Perhaps it is timely then to examine what makes Category 5e so much better than Category 5. It is still a 100 MHz cabling system, but it ties together all the loose ends and fills in the gaps that are present within the existing Category 5 standard. The biggest difference is the Return Loss performance for a channel and for individual components. What is it and why is it so important for digital networks?

RETURN LOSS DEFINED

Return Loss is a new transmission parameter for Category 5e. It is a measure of signal reflections. When a signal is launched at one end of a channel, it propagates along the cabling system. Whenever it reaches a boundary between different components, some of the signal energy is reflected back to the source. The level of signal reflections depends on the mismatch in impedance between the components that make up a channel, including cords, cables and connectors.

When all of the signal reflections are added up, the total reflected signal power, as measured at the source, is called Return Loss. A lower value of Return Loss in dB means that a higher percentage of the transmitted signal is reflected back to the source. In an ideal channel, all of the components will be designed to have the same impedance. In practice, the impedance will vary depending on design and manufacturing tolerances.

The current Category 5 standard has a fairly loose requirement for the impedance tolerance of cables and cords, namely 100 Ohms +/- 15 Ohms. As a result, significant reflections can occur that can interfere with the operation of digital systems.

Below, is a simple table that relates the impedance mismatch at the boundary between components to the magnitude of the reflected signal power (%), the Return Loss in (dB) and the mismatch loss (dB).

Although the reflected signal power and the mismatch loss may appear to be small in Table 1, it should be noted that the signal reflections and losses accumulate as the components are added in series. But that is only part of the story. These signal reflections are also re-reflected at boundaries between different components and are added back in (superimposed) on top of the primary signal. This superimposed signal appears as a noise source at the receiver and can contribute to bit errors in digital systems. This type of noise is attributed to insertion loss deviation (ILD), which is a parameter that is specified in the TP-PMD physical layer standard that is referenced by IEEE for fast Ethernet (100BASE-TX) applications.

The Return Loss requirements for Category 5e components were developed in the TIA Copper Systems subcommittee (TR 42.7) and were based on a worst case channel model with four connectors. In order to meet these requirements, it was determined that the impedance mismatch difference between cables and cords had to be maintained to within approximately 10 Ohms. From the values shown in Table 1, the total reflected signal power for a Category 5e channel can be up to six times less than a channel that uses Category 5 components at the extreme end of the tolerance range.
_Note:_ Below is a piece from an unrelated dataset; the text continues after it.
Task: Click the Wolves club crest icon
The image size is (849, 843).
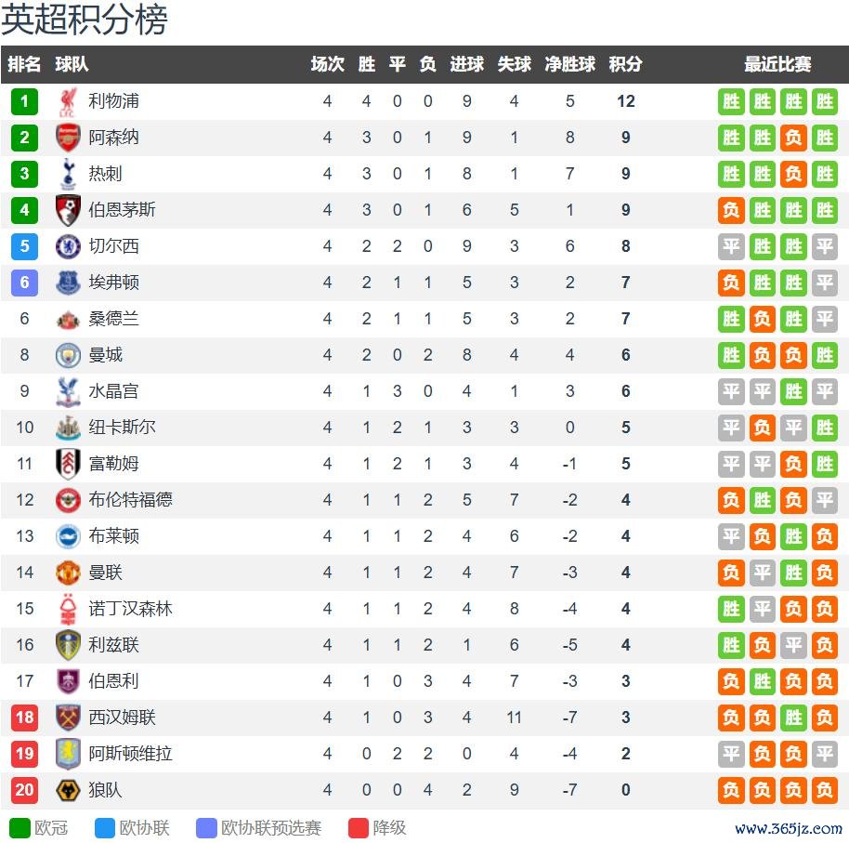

NETWORK PERFORMANCE ISSUES

Network managers are concerned about the reliability and performance of their data networks, and the loss of a network or a slowdown in performance can be very costly. Network performance depends on the ability of the network cabling to support data rates of 100 Mb/s today and 1000 Mb/s or higher tomorrow.

An important question to ask is: “Does my cabling system have the built-in performance margin to deliver this information without stumbling?” One measure of network performance is the bit error rate (BER). Component impedance mismatch can be a major contributor to bit errors and can cause some Category 5 channels to exceed the BER objective for 100BASE-TX applications.

Some recent work confirms that the new TIA standard for Category 5e satisfactorily addresses the issue of component mismatch that can lead to bit errors.

FUTURE STANDARDS

It is intended that Category 5e will become the base performance level for all new data cabling installations in the future. The next revision of the TIA/EIA 568-B.1 standard, which is scheduled to be published at the end of this year, will only recognize minimum Category 5e performance for the second outlet (intended for data).CS

TABLE 1 – REFLECTED SIGNAL POWER, RETURN LOSS AND MISMATCH LOSS AS A FUNCTION OF IMPEDANCE MISMATCH
Impedance Reflected Return Mismatch
Difference Signal Power Loss Loss
(Ohms) (%) (dB) (dB)
25 1.56% 18.1 0.068
20 1.00% 20.0 0.044
15 0.56% 22.5 0.024
10 0.25% 26.0 0.011
5 0.06% 32.0 0.003
0 0.00% >50 <0.001

Paul Kish is a senior Product Manager, IBDN Systems & Standards at NORDX/CDT, Pointe Claire, PQ. He is also Chair of the TR-42 engineering committee.

Disclaimer: The information presented is the author’s view and is not official TIA correspondence.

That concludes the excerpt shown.